The presentation of irritable bowel syndrome in the context of somatization disorder

Carol S North, Dana Downs, Ray E. Clouse, Aydamir Alrakawi, Mehmet E. Dokucu, Jann Cox, Edward L. Spitznagel, David H. Alpers

Research output: Contribution to journalArticlepeer-review

80 Scopus citations


Background & Aims: Somatization disorder, a female predominant disorder, has been found with higher than expected prevalence in previous studies of irritable bowel syndrome (IBS) and might be responsible for some of the comorbidity and excessive health care resource use associated with IBS. The study's aim was to determine within a female IBS population the degree of segregation of psychiatric illness, functional disorders, and health care utilization with somatization disorder. Methods: In a prospective, 6-month follow-up study, psychiatric disorders were assessed with the Diagnostic Interview Schedule, gastrointestinal and other symptoms with self-report questionnaires, and medically unexplained complaints by thorough chart review.

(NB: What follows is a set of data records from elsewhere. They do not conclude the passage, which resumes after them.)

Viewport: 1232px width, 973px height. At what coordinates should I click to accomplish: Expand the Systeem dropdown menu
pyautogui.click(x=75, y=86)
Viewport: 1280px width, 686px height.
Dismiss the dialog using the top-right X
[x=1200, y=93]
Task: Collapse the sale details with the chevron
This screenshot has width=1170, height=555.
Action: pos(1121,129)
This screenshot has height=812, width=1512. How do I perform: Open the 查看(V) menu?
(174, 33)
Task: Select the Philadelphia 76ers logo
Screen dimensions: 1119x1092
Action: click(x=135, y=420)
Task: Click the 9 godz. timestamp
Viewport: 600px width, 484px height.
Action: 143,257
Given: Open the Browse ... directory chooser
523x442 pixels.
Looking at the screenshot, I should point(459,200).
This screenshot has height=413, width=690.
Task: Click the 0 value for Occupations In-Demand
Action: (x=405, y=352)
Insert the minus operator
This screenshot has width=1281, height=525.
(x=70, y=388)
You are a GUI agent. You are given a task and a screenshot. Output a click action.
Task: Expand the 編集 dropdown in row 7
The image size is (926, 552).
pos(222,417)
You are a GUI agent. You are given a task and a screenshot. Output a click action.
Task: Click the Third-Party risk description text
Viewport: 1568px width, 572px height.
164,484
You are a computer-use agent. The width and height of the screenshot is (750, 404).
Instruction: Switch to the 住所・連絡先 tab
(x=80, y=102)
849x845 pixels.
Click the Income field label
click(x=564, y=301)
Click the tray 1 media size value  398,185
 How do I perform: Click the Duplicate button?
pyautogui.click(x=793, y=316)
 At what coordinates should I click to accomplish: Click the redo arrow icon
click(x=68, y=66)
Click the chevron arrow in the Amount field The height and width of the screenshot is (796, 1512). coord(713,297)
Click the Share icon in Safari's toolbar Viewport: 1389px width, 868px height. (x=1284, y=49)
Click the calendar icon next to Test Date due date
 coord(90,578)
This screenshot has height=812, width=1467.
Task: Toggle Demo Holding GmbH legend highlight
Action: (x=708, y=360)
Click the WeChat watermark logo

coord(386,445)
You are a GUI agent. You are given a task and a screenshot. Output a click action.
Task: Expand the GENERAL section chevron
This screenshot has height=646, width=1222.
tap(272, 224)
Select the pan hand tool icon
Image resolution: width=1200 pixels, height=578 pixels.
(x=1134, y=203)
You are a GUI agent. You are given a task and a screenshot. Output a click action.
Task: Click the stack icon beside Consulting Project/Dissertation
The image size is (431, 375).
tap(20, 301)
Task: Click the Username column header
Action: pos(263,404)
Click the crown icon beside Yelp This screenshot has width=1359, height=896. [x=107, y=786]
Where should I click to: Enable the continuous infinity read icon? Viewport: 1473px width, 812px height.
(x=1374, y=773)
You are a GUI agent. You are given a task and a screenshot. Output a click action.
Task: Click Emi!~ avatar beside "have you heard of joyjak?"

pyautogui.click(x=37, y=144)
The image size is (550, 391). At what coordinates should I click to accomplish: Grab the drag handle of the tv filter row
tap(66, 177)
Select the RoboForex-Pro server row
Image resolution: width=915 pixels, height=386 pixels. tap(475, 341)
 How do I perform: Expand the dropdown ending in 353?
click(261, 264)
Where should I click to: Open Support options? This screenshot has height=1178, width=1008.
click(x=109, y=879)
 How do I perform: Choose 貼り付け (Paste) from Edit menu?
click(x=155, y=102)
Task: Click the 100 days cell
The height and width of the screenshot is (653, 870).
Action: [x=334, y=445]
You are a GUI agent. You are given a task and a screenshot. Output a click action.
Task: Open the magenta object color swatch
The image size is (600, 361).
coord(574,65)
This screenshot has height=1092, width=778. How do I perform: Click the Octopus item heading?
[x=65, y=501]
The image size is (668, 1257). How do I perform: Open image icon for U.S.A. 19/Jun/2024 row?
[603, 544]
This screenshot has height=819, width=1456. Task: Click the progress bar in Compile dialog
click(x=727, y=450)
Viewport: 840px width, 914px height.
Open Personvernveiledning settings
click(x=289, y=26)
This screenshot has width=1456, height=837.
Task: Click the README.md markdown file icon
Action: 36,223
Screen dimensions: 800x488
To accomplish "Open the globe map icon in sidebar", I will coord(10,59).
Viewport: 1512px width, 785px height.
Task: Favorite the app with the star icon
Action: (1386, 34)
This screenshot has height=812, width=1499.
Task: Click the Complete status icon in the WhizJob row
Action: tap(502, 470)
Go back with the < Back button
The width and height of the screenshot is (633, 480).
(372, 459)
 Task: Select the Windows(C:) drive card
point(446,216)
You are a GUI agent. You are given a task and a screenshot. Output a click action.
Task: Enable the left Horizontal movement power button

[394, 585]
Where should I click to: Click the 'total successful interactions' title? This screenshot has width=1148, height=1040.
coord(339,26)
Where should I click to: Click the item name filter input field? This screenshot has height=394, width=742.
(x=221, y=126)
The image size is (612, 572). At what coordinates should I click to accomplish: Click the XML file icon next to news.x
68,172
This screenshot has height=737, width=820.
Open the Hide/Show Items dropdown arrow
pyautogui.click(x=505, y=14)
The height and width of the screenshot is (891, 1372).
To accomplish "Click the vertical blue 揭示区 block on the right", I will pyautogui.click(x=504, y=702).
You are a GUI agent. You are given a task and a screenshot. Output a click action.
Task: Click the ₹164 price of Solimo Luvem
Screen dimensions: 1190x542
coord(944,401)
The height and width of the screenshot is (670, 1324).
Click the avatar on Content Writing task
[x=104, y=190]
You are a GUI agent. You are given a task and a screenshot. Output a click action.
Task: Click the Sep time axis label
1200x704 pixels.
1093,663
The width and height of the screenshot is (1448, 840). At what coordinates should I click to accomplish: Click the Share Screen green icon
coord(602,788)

The setting was a university gastroenterology clinic. The participants were a convenience sample of female clinic attendees with IBS (N = 56). Results: Somatization disorder was diagnosed in 25% of patients and highly probable in another 5%. Somatization disorder was associated with significantly greater numbers of gastrointestinal and other symptoms, psychiatric disorders, physicians consulted, telephone calls to physicians, urgent care visits, medication changes, and missed work days and with benzodiazepine use. On follow-up, somatization disorder was associated with psychiatric and IBS symptoms, medication changes, and treatment dissatisfaction. Both somatization disorder and other psychiatric illnesses were associated with other functional gastrointestinal disorders; only somatization disorder remained predictive in a regression model that controlled for the presence of other psychiatric illness. Conclusions: Among female IBS patients attending a university gastroenterology clinic, many aspects of comorbidity and health care behaviors previously associated with IBS segregated with the diagnosis of somatization disorder. Recognition and appreciation of somatization disorder in IBS have important ramifications for the conduct of research and clinical practice.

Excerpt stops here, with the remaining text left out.